I looked into "aide" but this is obviously meant for "full system" use, and seems to need non-trivial configuration to even get working, but its database approach seems promising.

I'm at a loss. I struggle to believe that I'm the first person with this issue, so there must be something others use daily with success. Any ideas?

P.S. I'm on GNU/Linux, of course.

Other urls found in this thread:

linuxatemyram.com/
twitter.com/SFWRedditGifs

>there must be something others use daily with success
Good hard drives and proper shutdowns

Thanks for your very constructive comment.

Similar would be something like SnapRAID, but without the need for a parity disk, just checksums.

Zfs. Just use it.

Fuck read this:

Meme.

Literally use fucking ZFS, you idiot, it does exactly what you want.

btrfs

>>P.S. I'm on GNU/Linux, of course.
Then it's easy. Just do what others have said ITT and use a good filesystem with checksum like ZFS or Btrfs.
Data integrity is the sort of thing that should be handled by the filesystem.

ZFS is all that in a nutshell.
And is available on Linux with only minor issues.

ZFS has too high RAM requirements to be useful, and it has "lock in" properties which make me not want to use it.

ZFS has no minimal RAM requirements you only need large amounts of ram if you're going to be in constant usage of the entire array.

btrfs
But really ZFS

Well, I said ZFS or Btrfs, but I really meant Btrfs.
ZFS is not even really open source.

ZFS only has high ram requirements if you use block-based deduplication or a very large L2ARC device.

Otherwise, it uses free memory for caching like every other filesystem.

linuxatemyram.com/

Hmm. I've been using XFS for a while now, for attested performance benefits for large files (indeed almost all of my files are 'large'). I use btrfs for my / but it never occurred to me to use it for media - I've always been concerned by what people say about its reliability, though admittedly never had chance to pursue those claims very far.

If you don't want to change filesystems, look at git-annex.

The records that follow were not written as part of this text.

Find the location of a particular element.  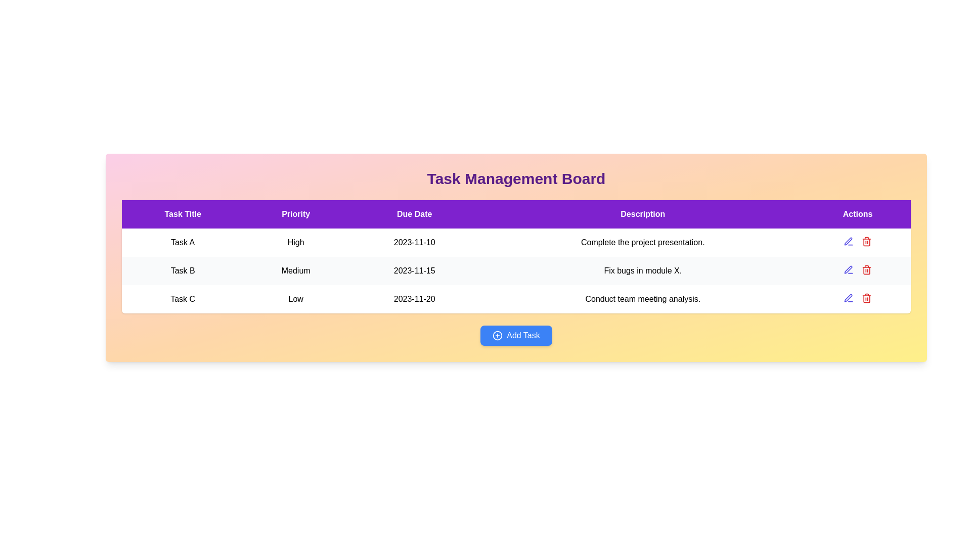

the edit button associated with 'Task B' in the Actions column is located at coordinates (849, 269).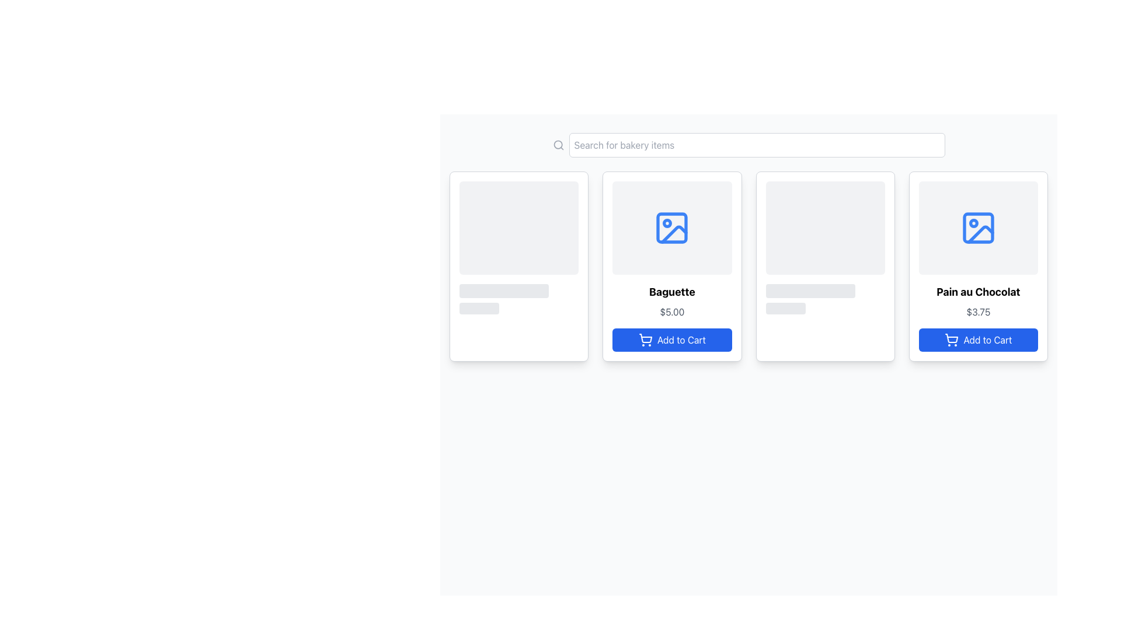 The height and width of the screenshot is (630, 1121). What do you see at coordinates (978, 292) in the screenshot?
I see `the 'Pain au Chocolat' text label located at the bottom of the card layout` at bounding box center [978, 292].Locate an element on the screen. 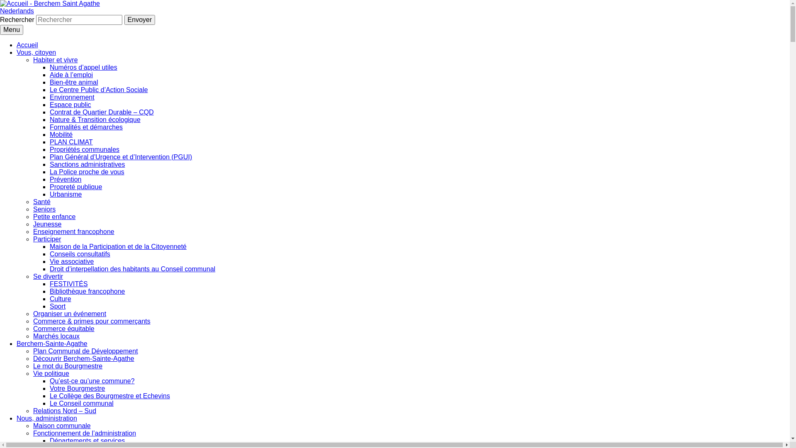 The width and height of the screenshot is (796, 448). 'Habiter et vivre' is located at coordinates (33, 59).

It keeps file metadata in a git repo and can track multiple copies (including backups).

If it detects file corruption, it will recover the file from a backup, or another replica.

>git-annex uses git to index files but does not store them in the git history. Instead a Symbolic link representing and linking to the probably large file is committed. git-annex manages a content-addressable storage for the files under its control. A separate git branch logs the location of every file. Thus users can clone a git-annex repository and then decide for every file whether to make it locally available.
Sounds interesting, but still really over-engineered.

I might just end up using cfv and accept making .sfv files for each subfolder. At least there's an option to check which files aren't described by the current checksum set.

Part of the problem is my server only has 2GB of RAM. Well, "server", I'm using an ARM board for convenience and power efficiency.

I think it's clear that I just want a checksumming database tool, without all these extra bells and whistles and complexity for vastly different use-cases.